Shannon entropy (Shannon, 1948) measures the disorder of a high-dimensional system, where higher values indicate increasing disorder. ABioTransPlus adapts the Shannon entropy formula to quantify the variability of one sample of gene expression.
- First specify whether your data is a time series data.
- If the data is not in time series, entropy values of all samples will directly be displayed.
- Otherwise, if it is a time series data, specify the number of time points. For example, if the number of time points is 6, then sample 1 to 6 will be regarded as genotype A time 1 - time 6, sample 7 to 12 will be genotype B time 1- time 6, and so on and so forth. For a line chart, the entropy of each genotype will be shown in one line.
t-SNE is a dimensionality-reduction approach that reduces the complexity of highly complex data such as the transcriptomic data. It visualizes the sample interrelations in a 2- or 3-dimensional visualization. This allows the identification of the close similarities between samples through the relative location of mapped points. Since t-SNE is nonlinear and able to control the trade-off between local and global relationships among points, its visualization of the clusters is usually more compelling when compared with the other methods [Cieslak 2020].
GeneCloudOmics introduces an intuitive interface that allows performing t-SNE analysis on the processed untransformed transcriptomic data through entering three inputs perplexity value, the number of principal components (PC) and the number of clusters. The user can also choose to log transform the data before submission.

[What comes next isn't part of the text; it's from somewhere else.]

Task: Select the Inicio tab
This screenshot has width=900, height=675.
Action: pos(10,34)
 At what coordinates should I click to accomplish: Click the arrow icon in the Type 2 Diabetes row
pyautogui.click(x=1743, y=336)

Random forest clustering is an unsupervised learning approach, where each sample is clustered into different classes, based on their similarity (usually based on Euclidean distance).
GeneCloudOmics uses the random forest algorithm to generate a proximity matrix, a rough estimate of the distance between samples based on the proportion of times the samples end up in the same leaf node of the decision tree. The proximity matrix is converted to a dist matrix which is then inputted to the hierarchical clustering algorithm [Chen 2012].
The diff_genes.csv file will be generated after each run, containing names of differential genes.
SOM is a dimensionality reduction technique that produces a two-dimensional, discretized representation of the high-dimensional gene expression matrix. It uses a neighbourhood function to preserve the topological properties of the input gene expression matrix. Each data point (e.g. 1 sample) in the input gene expression matrix recognizes itself by competing for representation. SOM mapping steps start from initializing the weight vectors. From there, a sample vector is selected randomly and the map of weight vectors is searched to find which weight best represents that sample. Each weight vector has neighbouring weights that are close to it. The weight that is chosen is rewarded by being able to become more like that randomly selected sample vector. The neighbours of that weight are also rewarded by being able to become more like the chosen sample vector. This allows the map to grow and form different shapes. Most generally, they form square/rectangular/hexagonal/L shapes in 2D feature space [Yin 2020].
GeneCloudOmics provides 5 types of SOM plots:
Property: Uses values of codebook vectors (weight of gene vectors) and output as coloured nodes
Count: Shows how many genes are mapped to each node
Codes: Displays codebook vectors
Distance: Shows how close genes are from each other when they are mapped
Cluster: Uses hierarchical clustering to cluster the SOM
There are 4 parameters to control the SOM plots. Samples used determines the sample chosen for the plots, either all samples or individual ones. No. of horizontal grids and No. of vertical grids changes the number of nodes used in the SOM. No. of clusters classifies the SOM nodes into the specified cluster size (for cluster plot).
Differentially expressed gene (DGE) analysis usually outputs a list of genes that are statistically determined as differentially expressed. Then, the list of DEGs is analyzed, interpreting and annotated to learn more about the functions, pathways and cellular processes that these genes are involved in. Most of the gene differential expression analysis tools do not include bioinformatics features for gene set analysis or include few basic analyses such as GO and pathways enrichment.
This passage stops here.